• **Data extract**:
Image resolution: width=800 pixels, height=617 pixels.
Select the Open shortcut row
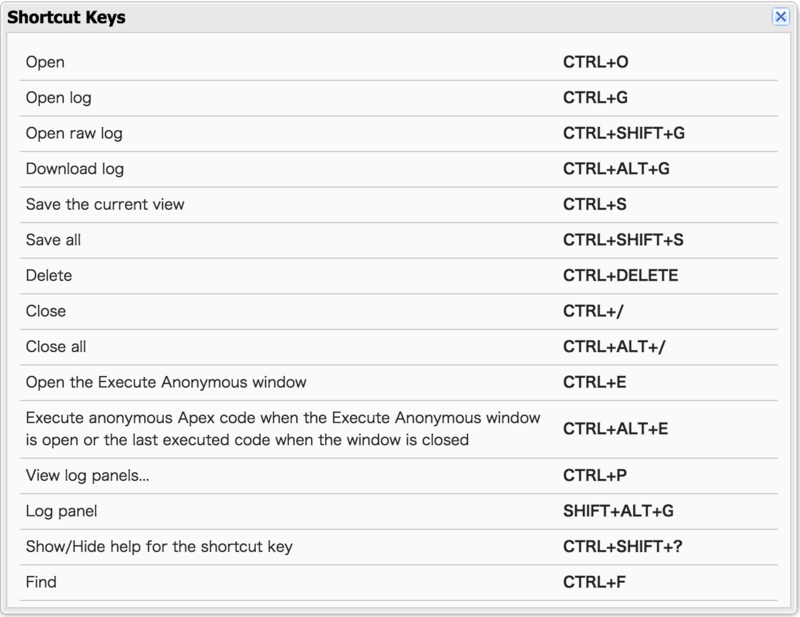click(x=398, y=62)
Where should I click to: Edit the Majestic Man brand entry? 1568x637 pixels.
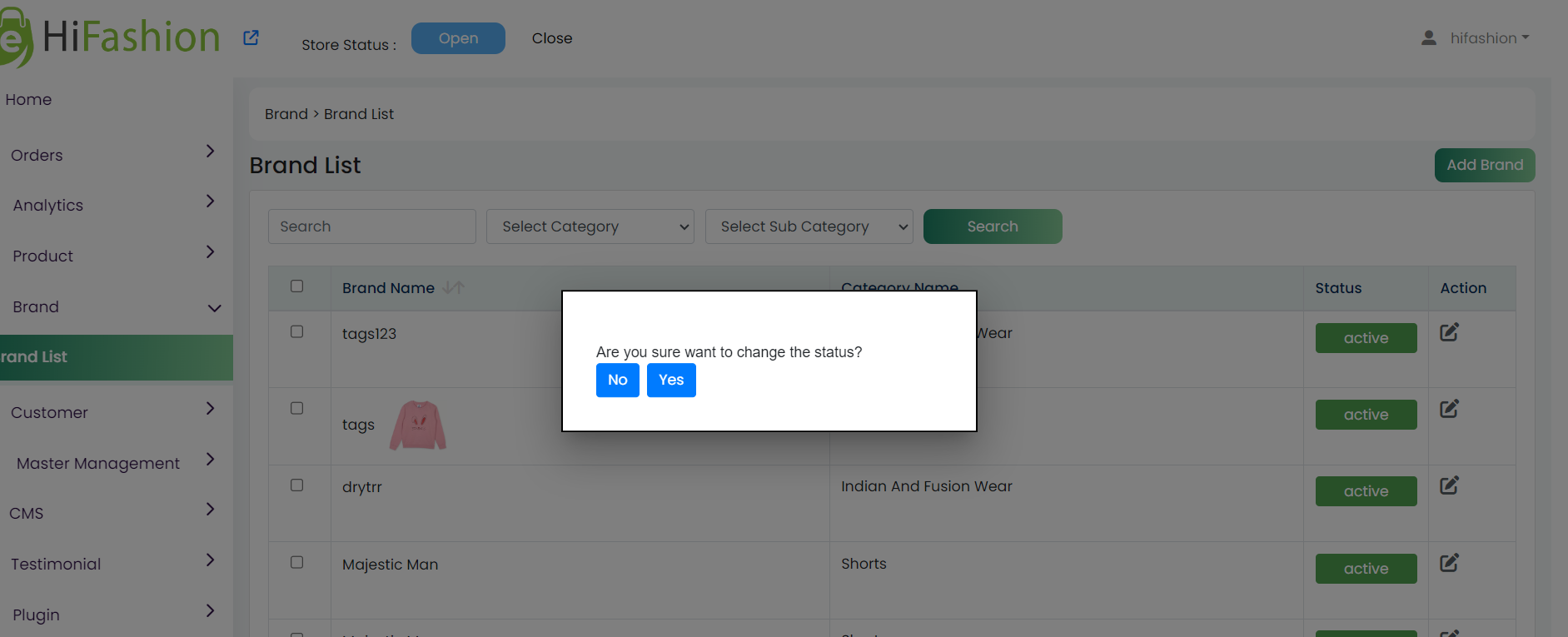point(1449,563)
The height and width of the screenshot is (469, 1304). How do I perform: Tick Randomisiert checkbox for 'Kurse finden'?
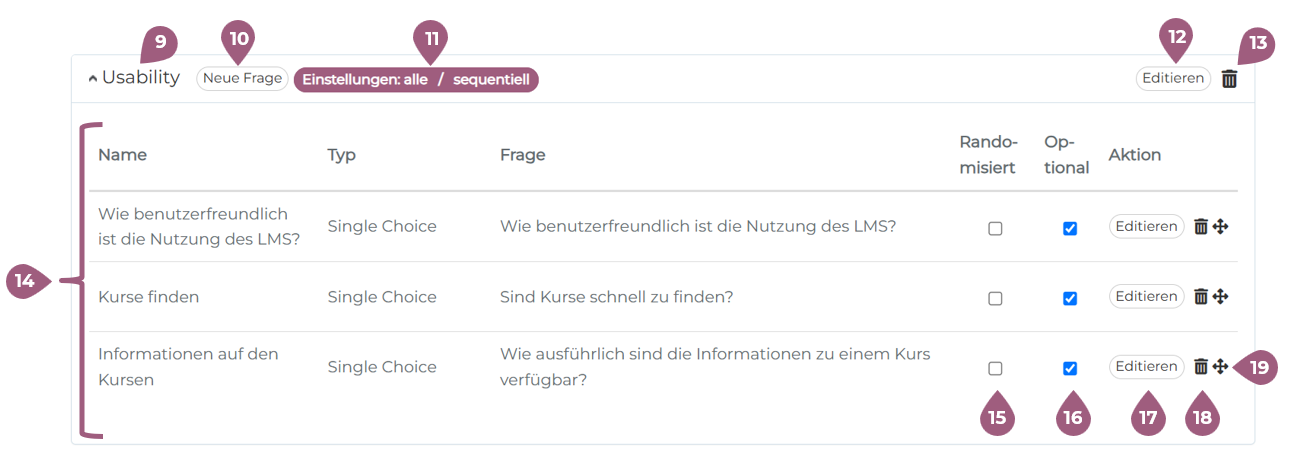(995, 298)
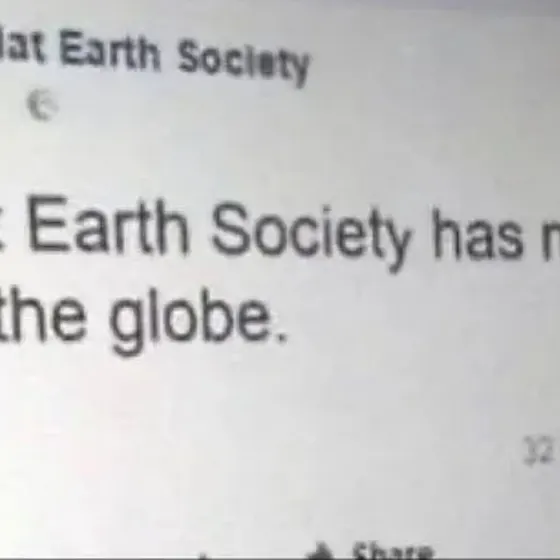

• **Problem to solve**: If any entry holds a picture, drop the picture and copy everything else exactly.

• **Exercise answer**:
Image resolution: width=800 pixels, height=617 pixels.
Select the Open shortcut row
click(x=398, y=62)
Where should I click to: Edit the Majestic Man brand entry? 1568x637 pixels.
point(1449,563)
The height and width of the screenshot is (469, 1304). How do I perform: Tick Randomisiert checkbox for 'Kurse finden'?
(995, 298)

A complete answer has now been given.